“Buy-now, pay-later” firm Klarna aims to return to profit by summer 2023.
Jakub Porzycki | NurPhoto | Getty Images
Swedish payments group Klarna aims to return to profit by the summer, the “buy-now, pay-later” company said on Tuesday, as it reported wider losses for 2022 but an improving performance in the fourth quarter.
Klarna posted a full-year operating loss of 10.5 billion crowns ($1 billion) against 6.6 billion crowns in 2021. Gross merchandise volume (GMV) – the value of goods purchased through Klarna – was up 22% and revenue growth was 19%.
The fast-growing, privately held fintech saw business conditions deteriorate last year as consumer confidence was hit by soaring inflation and the war in Ukraine, sending its valuation tumbling.

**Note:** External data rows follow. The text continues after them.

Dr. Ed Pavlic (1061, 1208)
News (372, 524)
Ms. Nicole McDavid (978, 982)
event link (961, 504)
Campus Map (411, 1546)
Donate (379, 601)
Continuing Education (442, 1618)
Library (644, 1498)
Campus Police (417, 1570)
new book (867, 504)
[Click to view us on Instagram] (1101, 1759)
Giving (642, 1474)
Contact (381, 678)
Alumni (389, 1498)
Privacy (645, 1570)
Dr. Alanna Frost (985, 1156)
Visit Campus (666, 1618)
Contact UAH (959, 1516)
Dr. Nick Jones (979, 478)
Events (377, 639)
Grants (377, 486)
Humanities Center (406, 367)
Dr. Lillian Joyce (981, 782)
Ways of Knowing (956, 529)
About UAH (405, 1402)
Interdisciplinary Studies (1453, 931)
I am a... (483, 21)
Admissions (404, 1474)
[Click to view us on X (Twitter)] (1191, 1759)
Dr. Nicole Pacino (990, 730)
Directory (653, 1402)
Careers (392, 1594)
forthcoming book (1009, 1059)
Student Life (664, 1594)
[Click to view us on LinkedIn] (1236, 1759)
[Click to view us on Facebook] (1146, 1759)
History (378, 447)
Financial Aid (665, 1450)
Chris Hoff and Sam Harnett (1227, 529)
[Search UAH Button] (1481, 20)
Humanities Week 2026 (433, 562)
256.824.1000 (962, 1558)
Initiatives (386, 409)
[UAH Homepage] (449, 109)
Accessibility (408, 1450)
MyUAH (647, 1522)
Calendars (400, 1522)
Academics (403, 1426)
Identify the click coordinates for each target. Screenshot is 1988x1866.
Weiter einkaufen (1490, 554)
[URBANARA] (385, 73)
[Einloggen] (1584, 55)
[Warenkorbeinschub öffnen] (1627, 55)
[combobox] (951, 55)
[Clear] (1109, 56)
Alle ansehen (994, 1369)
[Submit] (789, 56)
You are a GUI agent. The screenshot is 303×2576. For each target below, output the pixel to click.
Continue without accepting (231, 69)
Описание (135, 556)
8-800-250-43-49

In May, it said it was cutting 10% of its workforce to rein in costs, and in July it raised $800 million in new financing.
In the fourth quarter, however, Klarna’s operating loss shrank to 2.0 billion crowns from 3.5 billion the year before, with GMV up 19%, the company said in its annual report on Tuesday.
Klarna said the United States became its largest market by revenue in December, and the group aimed to return to profitability by summer.
“The U.S. and the UK is growing at a very high pace, pushing up the average growth number for the whole company,” Chief Executive Sebastian Siemiatkowski told Reuters.
Siemiatkowski said group growth could accelerate further on the back of the high growth rates in those two countries. Britain is its third-biggest market.
The CEO said further job losses of the magnitude of those announced in May were not on the cards.
Rival Affirm Holdings Inc this month announced it would cut 19% of its workforce.
Klarna last made a full-year profit in 2018.